## Exercise requirements
Go through the data and copy every line in which "computer" appears.

[Stored data entries]
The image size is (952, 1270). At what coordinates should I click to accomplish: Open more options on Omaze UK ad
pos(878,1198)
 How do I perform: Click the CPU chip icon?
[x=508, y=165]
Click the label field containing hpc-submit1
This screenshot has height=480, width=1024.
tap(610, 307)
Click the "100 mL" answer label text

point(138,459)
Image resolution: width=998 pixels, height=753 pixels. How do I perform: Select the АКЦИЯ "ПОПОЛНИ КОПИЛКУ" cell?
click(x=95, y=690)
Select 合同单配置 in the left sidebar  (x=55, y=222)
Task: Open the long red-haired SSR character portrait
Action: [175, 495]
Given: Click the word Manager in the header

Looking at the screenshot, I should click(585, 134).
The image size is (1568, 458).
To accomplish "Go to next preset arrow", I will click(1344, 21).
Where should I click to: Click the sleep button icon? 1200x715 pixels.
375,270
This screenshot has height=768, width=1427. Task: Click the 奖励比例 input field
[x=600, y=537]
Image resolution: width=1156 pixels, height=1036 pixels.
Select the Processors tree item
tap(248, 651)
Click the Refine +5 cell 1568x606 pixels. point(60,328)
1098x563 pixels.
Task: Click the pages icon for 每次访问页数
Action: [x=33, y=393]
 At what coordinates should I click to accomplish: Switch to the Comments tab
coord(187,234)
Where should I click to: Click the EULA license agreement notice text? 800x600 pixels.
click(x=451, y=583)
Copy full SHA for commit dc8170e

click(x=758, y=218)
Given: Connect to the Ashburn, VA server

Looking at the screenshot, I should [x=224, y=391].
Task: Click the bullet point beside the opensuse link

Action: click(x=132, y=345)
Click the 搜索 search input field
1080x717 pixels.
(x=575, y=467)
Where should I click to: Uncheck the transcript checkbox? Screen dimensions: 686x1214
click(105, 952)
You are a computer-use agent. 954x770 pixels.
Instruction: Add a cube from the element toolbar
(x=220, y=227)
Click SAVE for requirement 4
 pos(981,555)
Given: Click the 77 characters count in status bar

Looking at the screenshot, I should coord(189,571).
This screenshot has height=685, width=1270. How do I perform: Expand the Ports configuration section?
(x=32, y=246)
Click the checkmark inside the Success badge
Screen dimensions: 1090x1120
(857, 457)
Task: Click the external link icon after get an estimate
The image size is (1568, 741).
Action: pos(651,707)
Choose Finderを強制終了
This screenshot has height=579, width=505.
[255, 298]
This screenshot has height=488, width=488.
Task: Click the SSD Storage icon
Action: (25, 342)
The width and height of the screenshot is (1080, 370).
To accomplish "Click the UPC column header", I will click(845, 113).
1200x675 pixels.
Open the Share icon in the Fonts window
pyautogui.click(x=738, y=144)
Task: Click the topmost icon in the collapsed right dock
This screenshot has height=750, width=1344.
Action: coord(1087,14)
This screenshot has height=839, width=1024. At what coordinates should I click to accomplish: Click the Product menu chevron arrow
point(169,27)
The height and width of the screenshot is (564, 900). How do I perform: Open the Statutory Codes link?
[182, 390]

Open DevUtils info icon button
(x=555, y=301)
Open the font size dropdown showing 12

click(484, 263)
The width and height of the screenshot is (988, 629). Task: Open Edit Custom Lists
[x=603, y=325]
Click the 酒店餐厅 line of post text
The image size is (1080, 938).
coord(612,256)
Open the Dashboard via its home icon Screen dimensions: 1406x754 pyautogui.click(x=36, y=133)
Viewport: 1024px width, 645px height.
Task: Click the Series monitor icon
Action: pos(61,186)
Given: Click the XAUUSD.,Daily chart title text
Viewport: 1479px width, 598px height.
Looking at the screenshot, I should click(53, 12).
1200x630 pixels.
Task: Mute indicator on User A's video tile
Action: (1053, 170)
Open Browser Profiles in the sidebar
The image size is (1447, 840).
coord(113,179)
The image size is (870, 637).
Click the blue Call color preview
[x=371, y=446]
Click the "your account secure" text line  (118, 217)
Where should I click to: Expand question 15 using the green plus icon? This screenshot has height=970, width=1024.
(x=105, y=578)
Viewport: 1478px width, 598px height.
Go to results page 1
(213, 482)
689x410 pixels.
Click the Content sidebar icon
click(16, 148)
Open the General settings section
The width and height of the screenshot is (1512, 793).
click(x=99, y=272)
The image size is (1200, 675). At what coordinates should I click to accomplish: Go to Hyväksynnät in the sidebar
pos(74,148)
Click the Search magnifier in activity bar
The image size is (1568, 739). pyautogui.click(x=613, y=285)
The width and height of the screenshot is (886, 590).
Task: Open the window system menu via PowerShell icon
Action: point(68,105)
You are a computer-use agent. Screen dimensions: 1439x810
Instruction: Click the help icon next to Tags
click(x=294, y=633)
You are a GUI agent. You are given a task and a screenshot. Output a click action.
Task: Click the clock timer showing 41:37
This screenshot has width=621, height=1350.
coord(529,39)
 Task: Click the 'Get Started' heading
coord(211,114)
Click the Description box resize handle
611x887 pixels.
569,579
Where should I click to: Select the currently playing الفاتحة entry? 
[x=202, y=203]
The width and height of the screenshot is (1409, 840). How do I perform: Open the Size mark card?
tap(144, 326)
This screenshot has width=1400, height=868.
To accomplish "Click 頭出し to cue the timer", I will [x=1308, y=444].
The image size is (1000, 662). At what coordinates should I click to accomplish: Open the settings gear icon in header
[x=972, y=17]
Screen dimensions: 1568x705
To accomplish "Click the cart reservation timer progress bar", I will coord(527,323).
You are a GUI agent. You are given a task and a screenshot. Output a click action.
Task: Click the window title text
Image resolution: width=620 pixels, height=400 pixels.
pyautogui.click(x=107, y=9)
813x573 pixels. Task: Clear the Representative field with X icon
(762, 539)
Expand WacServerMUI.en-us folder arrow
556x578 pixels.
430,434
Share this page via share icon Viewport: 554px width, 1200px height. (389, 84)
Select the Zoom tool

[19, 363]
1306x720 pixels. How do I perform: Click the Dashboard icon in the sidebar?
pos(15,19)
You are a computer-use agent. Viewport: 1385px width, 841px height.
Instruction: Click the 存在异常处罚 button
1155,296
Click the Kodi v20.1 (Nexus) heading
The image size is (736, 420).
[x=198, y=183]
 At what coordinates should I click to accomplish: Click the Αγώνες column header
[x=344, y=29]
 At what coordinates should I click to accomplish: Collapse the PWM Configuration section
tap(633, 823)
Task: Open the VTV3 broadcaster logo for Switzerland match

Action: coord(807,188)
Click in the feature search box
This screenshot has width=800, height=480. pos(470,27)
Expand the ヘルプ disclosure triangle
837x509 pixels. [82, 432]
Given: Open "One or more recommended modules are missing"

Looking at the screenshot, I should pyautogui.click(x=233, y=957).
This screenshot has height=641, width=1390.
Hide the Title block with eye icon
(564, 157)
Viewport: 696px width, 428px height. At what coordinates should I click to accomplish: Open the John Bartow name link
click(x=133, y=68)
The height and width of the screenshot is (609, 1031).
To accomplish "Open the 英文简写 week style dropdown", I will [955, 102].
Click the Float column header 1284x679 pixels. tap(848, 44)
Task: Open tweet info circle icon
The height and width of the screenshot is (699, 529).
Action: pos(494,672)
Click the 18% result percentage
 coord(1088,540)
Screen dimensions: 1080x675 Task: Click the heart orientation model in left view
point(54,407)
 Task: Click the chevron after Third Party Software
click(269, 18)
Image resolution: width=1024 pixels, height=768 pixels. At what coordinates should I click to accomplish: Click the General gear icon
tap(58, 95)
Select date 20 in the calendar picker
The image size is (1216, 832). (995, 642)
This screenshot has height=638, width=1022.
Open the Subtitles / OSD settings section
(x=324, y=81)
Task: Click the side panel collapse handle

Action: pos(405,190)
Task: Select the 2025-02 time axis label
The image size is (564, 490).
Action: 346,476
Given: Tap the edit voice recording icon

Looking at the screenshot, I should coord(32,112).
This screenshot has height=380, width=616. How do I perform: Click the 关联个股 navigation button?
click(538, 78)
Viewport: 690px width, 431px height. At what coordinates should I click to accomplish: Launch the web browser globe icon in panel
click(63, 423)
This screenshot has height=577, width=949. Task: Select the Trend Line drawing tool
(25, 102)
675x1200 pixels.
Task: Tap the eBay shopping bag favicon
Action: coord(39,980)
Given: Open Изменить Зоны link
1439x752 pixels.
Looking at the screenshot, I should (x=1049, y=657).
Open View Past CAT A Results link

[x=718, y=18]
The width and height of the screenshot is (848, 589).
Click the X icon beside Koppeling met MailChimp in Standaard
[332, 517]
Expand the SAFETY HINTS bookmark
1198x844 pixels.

## Problem solution
You are a computer-use agent. 954x770 pixels.
You are a computer-use agent. Screen dimensions: 1439x810
You are a computer-use agent. Viewport: 1385px width, 841px height.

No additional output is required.